◆ **Selected passage**:
------------

I'm kind of embarrassed about how I went off but I'm not in that kind of shape  like I was 5 years ago.  There's a reason I'm coming back and asking for a trainer.  I know I can't do it all on my own.  I want the support and not some random asshole screaming about me being fat.  Oh yeah, that was Tuesday and I still can't get in and out of a chair comfortably (or the toilet but I'd rather not divulge that much info LOL).  Hopefully some long and easy stretching will help.  

I was so excited and just gung-ho about working with a trainer and doing the couch to 5k plan from Cool Running :: running run training marathon runners jogging jogger joggers runner run fitness exercise diet weight loss nut... (I've done that in the past and it's wonderful.  Anyone that wants to start running, I highly recommend it!)  Maybe I'll just walk on the treadmill or something.  I don't want to be sidelined in my first week... that's too disappointing.  

Thank you ladies for letting me vent.  I'm about to see Ben and do my PROPER assessment!  And next Halloween, I'll be Molotov Cocktease or Dr.Girlfriend if I can't find the proper latex suit and heart shaped eyepatch.

Oh yeah, later on I'll be doing a proper journal and look forward to suggestions and support from you lovelies!


----------

------------

◆ **What is expected**:
From the forum post above, pull out the passage that begins at the words "I'm kind of" and ends after the words "stretching will help.", copied word for word. The data after this post has nothing to do with what you're asked to do.

◆ **Information shown**:
------------

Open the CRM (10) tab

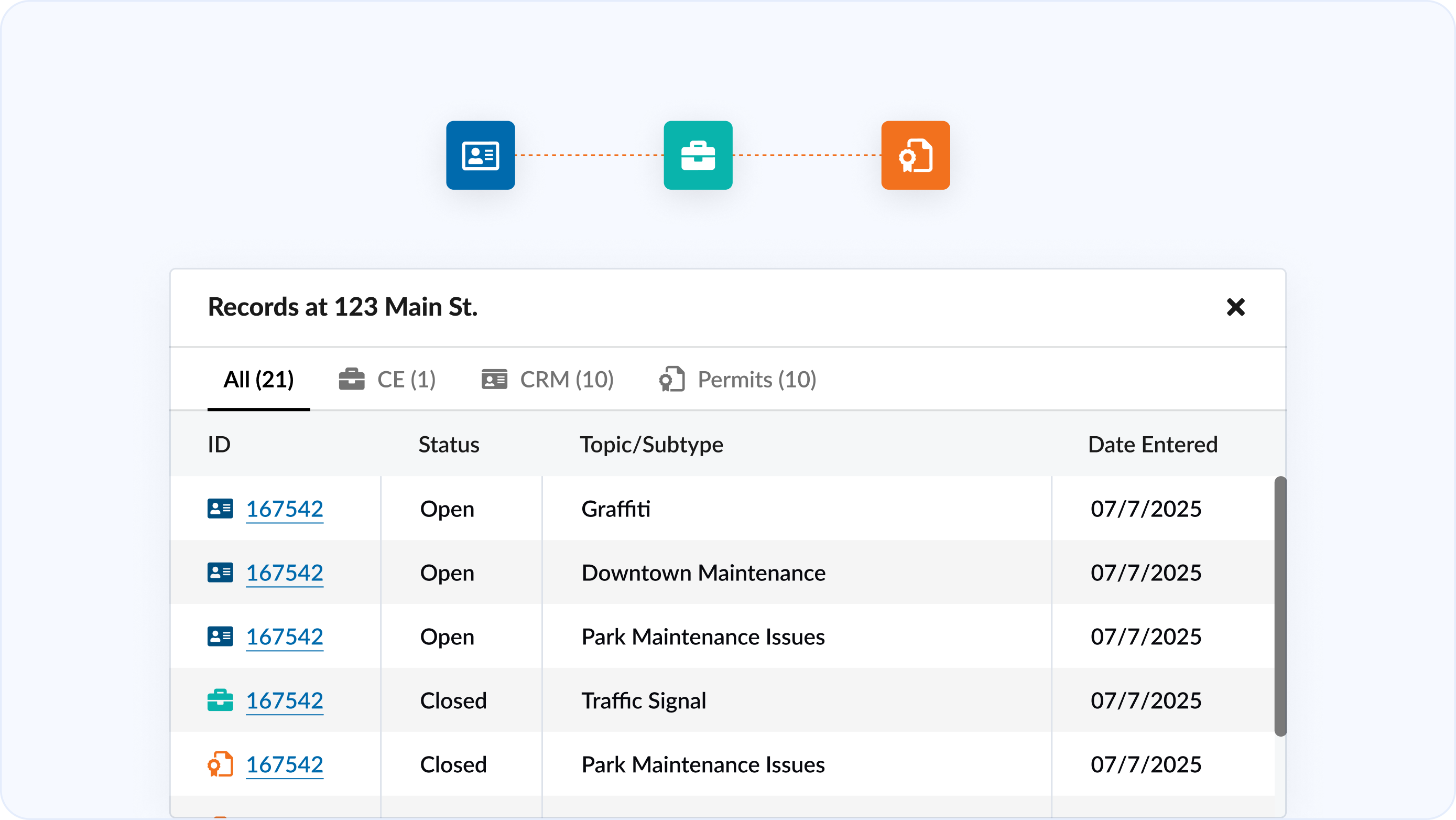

------------

◆ **Solution for this problem**:
I'm kind of embarrassed about how I went off but I'm not in that kind of shape  like I was 5 years ago.  There's a reason I'm coming back and asking for a trainer.  I know I can't do it all on my own.  I want the support and not some random asshole screaming about me being fat.  Oh yeah, that was Tuesday and I still can't get in and out of a chair comfortably (or the toilet but I'd rather not divulge that much info LOL).  Hopefully some long and easy stretching will help.